Goal of the exercise:
Please copy out every one of the following entries word for word, with nothing changed.

(Element lookup entries)
+===+
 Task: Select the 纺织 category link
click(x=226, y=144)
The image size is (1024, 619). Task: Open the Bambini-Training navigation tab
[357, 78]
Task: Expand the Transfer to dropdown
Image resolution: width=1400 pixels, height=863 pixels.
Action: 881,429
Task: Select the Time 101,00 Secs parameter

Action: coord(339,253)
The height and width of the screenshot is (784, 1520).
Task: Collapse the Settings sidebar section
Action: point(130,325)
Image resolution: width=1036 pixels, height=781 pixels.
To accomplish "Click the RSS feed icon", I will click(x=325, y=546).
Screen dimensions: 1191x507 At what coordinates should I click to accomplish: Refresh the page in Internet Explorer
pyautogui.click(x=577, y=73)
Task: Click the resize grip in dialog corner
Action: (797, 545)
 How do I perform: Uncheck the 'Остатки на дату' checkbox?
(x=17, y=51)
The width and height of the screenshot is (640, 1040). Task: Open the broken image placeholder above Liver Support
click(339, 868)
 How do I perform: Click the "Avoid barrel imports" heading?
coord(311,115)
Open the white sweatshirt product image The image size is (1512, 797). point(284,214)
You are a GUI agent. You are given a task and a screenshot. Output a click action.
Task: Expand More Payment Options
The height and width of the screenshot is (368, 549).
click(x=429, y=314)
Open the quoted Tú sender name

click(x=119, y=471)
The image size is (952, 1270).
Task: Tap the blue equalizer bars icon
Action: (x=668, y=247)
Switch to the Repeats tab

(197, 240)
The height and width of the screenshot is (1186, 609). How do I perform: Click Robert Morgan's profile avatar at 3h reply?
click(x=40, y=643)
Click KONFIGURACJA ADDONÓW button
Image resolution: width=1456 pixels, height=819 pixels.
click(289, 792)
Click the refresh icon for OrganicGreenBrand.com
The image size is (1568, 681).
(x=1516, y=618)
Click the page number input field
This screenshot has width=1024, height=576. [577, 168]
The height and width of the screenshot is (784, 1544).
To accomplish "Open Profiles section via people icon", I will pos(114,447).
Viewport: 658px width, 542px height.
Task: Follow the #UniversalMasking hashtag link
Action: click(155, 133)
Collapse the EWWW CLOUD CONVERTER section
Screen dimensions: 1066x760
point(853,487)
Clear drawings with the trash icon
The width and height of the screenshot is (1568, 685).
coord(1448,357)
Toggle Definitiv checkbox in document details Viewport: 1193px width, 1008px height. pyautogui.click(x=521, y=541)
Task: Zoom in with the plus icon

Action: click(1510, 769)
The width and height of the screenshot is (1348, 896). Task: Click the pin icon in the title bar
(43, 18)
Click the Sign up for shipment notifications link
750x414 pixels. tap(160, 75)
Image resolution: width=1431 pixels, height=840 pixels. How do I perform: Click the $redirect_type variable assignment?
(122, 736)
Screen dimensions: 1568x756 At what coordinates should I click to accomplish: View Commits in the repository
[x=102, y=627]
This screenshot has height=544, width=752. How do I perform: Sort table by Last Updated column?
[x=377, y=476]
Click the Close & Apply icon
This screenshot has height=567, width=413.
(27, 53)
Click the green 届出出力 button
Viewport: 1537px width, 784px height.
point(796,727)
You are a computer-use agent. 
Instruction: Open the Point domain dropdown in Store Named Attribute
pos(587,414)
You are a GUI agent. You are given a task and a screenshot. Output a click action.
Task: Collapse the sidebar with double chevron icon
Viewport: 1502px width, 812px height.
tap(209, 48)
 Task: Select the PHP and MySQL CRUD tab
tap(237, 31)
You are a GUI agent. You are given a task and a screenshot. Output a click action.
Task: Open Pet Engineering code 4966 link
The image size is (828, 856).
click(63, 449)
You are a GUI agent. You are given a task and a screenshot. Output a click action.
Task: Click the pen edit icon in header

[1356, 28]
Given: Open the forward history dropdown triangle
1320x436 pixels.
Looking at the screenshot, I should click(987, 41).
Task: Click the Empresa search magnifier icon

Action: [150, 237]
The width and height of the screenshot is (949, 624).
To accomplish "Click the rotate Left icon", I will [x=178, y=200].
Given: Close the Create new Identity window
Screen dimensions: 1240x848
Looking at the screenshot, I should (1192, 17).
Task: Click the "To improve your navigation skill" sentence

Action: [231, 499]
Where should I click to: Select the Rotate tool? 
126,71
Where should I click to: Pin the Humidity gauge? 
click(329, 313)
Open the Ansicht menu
+===+
Result below:
 Task: Select the 纺织 category link
click(x=226, y=144)
The image size is (1024, 619). Task: Open the Bambini-Training navigation tab
[357, 78]
Task: Expand the Transfer to dropdown
Image resolution: width=1400 pixels, height=863 pixels.
Action: 881,429
Task: Select the Time 101,00 Secs parameter

Action: coord(339,253)
The height and width of the screenshot is (784, 1520).
Task: Collapse the Settings sidebar section
Action: point(130,325)
Image resolution: width=1036 pixels, height=781 pixels.
To accomplish "Click the RSS feed icon", I will click(x=325, y=546).
Screen dimensions: 1191x507 At what coordinates should I click to accomplish: Refresh the page in Internet Explorer
pyautogui.click(x=577, y=73)
Task: Click the resize grip in dialog corner
Action: (797, 545)
 How do I perform: Uncheck the 'Остатки на дату' checkbox?
(x=17, y=51)
The width and height of the screenshot is (640, 1040). Task: Open the broken image placeholder above Liver Support
click(339, 868)
 How do I perform: Click the "Avoid barrel imports" heading?
coord(311,115)
Open the white sweatshirt product image The image size is (1512, 797). point(284,214)
You are a GUI agent. You are given a task and a screenshot. Output a click action.
Task: Expand More Payment Options
The height and width of the screenshot is (368, 549).
click(x=429, y=314)
Open the quoted Tú sender name

click(x=119, y=471)
The image size is (952, 1270).
Task: Tap the blue equalizer bars icon
Action: (x=668, y=247)
Switch to the Repeats tab

(197, 240)
The height and width of the screenshot is (1186, 609). How do I perform: Click Robert Morgan's profile avatar at 3h reply?
click(x=40, y=643)
Click KONFIGURACJA ADDONÓW button
Image resolution: width=1456 pixels, height=819 pixels.
click(289, 792)
Click the refresh icon for OrganicGreenBrand.com
The image size is (1568, 681).
(x=1516, y=618)
Click the page number input field
This screenshot has width=1024, height=576. [577, 168]
The height and width of the screenshot is (784, 1544).
To accomplish "Open Profiles section via people icon", I will pos(114,447).
Viewport: 658px width, 542px height.
Task: Follow the #UniversalMasking hashtag link
Action: click(155, 133)
Collapse the EWWW CLOUD CONVERTER section
Screen dimensions: 1066x760
point(853,487)
Clear drawings with the trash icon
The width and height of the screenshot is (1568, 685).
coord(1448,357)
Toggle Definitiv checkbox in document details Viewport: 1193px width, 1008px height. pyautogui.click(x=521, y=541)
Task: Zoom in with the plus icon

Action: click(1510, 769)
The width and height of the screenshot is (1348, 896). Task: Click the pin icon in the title bar
(43, 18)
Click the Sign up for shipment notifications link
750x414 pixels. tap(160, 75)
Image resolution: width=1431 pixels, height=840 pixels. How do I perform: Click the $redirect_type variable assignment?
(122, 736)
Screen dimensions: 1568x756 At what coordinates should I click to accomplish: View Commits in the repository
[x=102, y=627]
This screenshot has height=544, width=752. How do I perform: Sort table by Last Updated column?
[x=377, y=476]
Click the Close & Apply icon
This screenshot has height=567, width=413.
(27, 53)
Click the green 届出出力 button
Viewport: 1537px width, 784px height.
point(796,727)
You are a computer-use agent. 
Instruction: Open the Point domain dropdown in Store Named Attribute
pos(587,414)
You are a GUI agent. You are given a task and a screenshot. Output a click action.
Task: Collapse the sidebar with double chevron icon
Viewport: 1502px width, 812px height.
tap(209, 48)
 Task: Select the PHP and MySQL CRUD tab
tap(237, 31)
You are a GUI agent. You are given a task and a screenshot. Output a click action.
Task: Open Pet Engineering code 4966 link
The image size is (828, 856).
click(63, 449)
You are a GUI agent. You are given a task and a screenshot. Output a click action.
Task: Click the pen edit icon in header

[1356, 28]
Given: Open the forward history dropdown triangle
1320x436 pixels.
Looking at the screenshot, I should click(987, 41).
Task: Click the Empresa search magnifier icon

Action: [150, 237]
The width and height of the screenshot is (949, 624).
To accomplish "Click the rotate Left icon", I will [x=178, y=200].
Given: Close the Create new Identity window
Screen dimensions: 1240x848
Looking at the screenshot, I should (1192, 17).
Task: Click the "To improve your navigation skill" sentence

Action: [231, 499]
Where should I click to: Select the Rotate tool? 
126,71
Where should I click to: Pin the Humidity gauge? 
click(329, 313)
Open the Ansicht menu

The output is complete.